En deuxième lieu, il s’agit bien de renforcer et de vivifier les services publics sur ces quartiers-là. Après avoir supprimé les postes réels de proximité qui existaient, les bailleurs sociaux, les transporteurs publics, l’Education nationale en redécouvrent aujourd’hui les bienfaits. Mais, pour que le rôle social de tels postes de proximité soit rempli, il faut faire appel à des professionnels compétents, bien formés, correctement rémunérés, afin qu’ils puissent assumer cette charge au service des habitants.
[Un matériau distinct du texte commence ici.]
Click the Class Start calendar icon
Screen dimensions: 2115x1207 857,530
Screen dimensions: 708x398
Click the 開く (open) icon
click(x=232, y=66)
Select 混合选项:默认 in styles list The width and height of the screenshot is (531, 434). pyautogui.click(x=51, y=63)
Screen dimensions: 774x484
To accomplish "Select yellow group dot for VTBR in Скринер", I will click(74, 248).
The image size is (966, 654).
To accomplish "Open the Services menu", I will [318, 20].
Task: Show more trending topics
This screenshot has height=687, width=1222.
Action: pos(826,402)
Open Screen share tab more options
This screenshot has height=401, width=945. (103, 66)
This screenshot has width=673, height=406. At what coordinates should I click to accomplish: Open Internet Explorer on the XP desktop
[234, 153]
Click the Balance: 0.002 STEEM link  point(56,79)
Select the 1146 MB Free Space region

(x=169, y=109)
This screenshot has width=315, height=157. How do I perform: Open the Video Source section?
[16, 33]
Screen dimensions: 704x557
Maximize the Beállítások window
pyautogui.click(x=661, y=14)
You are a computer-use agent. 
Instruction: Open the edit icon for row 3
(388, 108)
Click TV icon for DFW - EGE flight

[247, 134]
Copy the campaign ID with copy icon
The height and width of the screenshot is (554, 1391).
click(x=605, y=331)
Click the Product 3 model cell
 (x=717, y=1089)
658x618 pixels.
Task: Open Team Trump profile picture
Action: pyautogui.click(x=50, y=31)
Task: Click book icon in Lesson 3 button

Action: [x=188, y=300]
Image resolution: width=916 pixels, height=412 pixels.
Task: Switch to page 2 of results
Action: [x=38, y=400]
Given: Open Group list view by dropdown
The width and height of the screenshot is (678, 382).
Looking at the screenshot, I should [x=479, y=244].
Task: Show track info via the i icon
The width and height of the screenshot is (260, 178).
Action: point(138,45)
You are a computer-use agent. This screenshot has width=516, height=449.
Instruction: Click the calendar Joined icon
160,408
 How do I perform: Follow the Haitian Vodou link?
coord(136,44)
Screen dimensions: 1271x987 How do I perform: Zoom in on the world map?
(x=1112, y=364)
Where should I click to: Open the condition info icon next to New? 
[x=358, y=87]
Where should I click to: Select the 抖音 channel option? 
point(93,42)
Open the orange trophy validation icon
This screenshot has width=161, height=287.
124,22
Aussi, contrairement à l’orientation répressive que donne monsieur Chevènement, il faut parier sur l’éducabilité de la jeunesse plutôt que sur sa répression. Les enseignants volontaires, chevronnés dans les faits, auxquels on accorderait de véritables moyens (de se former, de faire de la recherche pédagogique, de s’organiser) pourraient redonner du goût à l’école, pour que ce qui s’y passe devienne plus intéressant que la vie dans la rue. Les enseignants qui y parviennent aujourd’hui se sentent souvent très seuls.
Il faut, de même, renforcer les moyens en éducateurs de la Protection judiciaire de la jeunesse (PJJ) afin que ceux-ci puissent entreprendre un travail dans la durée auprès des enfants comme de leurs parents.
Enfin, il faut éviter que toutes ces mesures ne servent qu’à contenir en douceur les problèmes des banlieues, ne s’avèrent être qu’une sorte de quadrillage soft de la population. Pour cela, il me semble, nous devons travailler à ce qui paraît aujourd’hui l’essentiel : aider les habitants jeunes et adultes à rejoindre le mouvement des « sans ».
Voilà qui demande un gros travail. Rien n’est, en ce domaine, spontané. Mais la tâche n’en est pas moins pour nous, peut-être bien, essentielle. Susciter des rencontres sur les quartiers entre chômeurs militants et habitants. Organiser le dialogue, des concerts et autres activités, entre Ras l’front et des jeunes. Inviter Droit au logement à participer à des rencontres avec de jeunes squatters ils sont nombreux. Etc.
En bref, aider à ce que cette immense colère, légitime, que nous connaissons dans les « banlieues », soit la base de mouvements sociaux multiples, qui travaillent au réel changement de la société.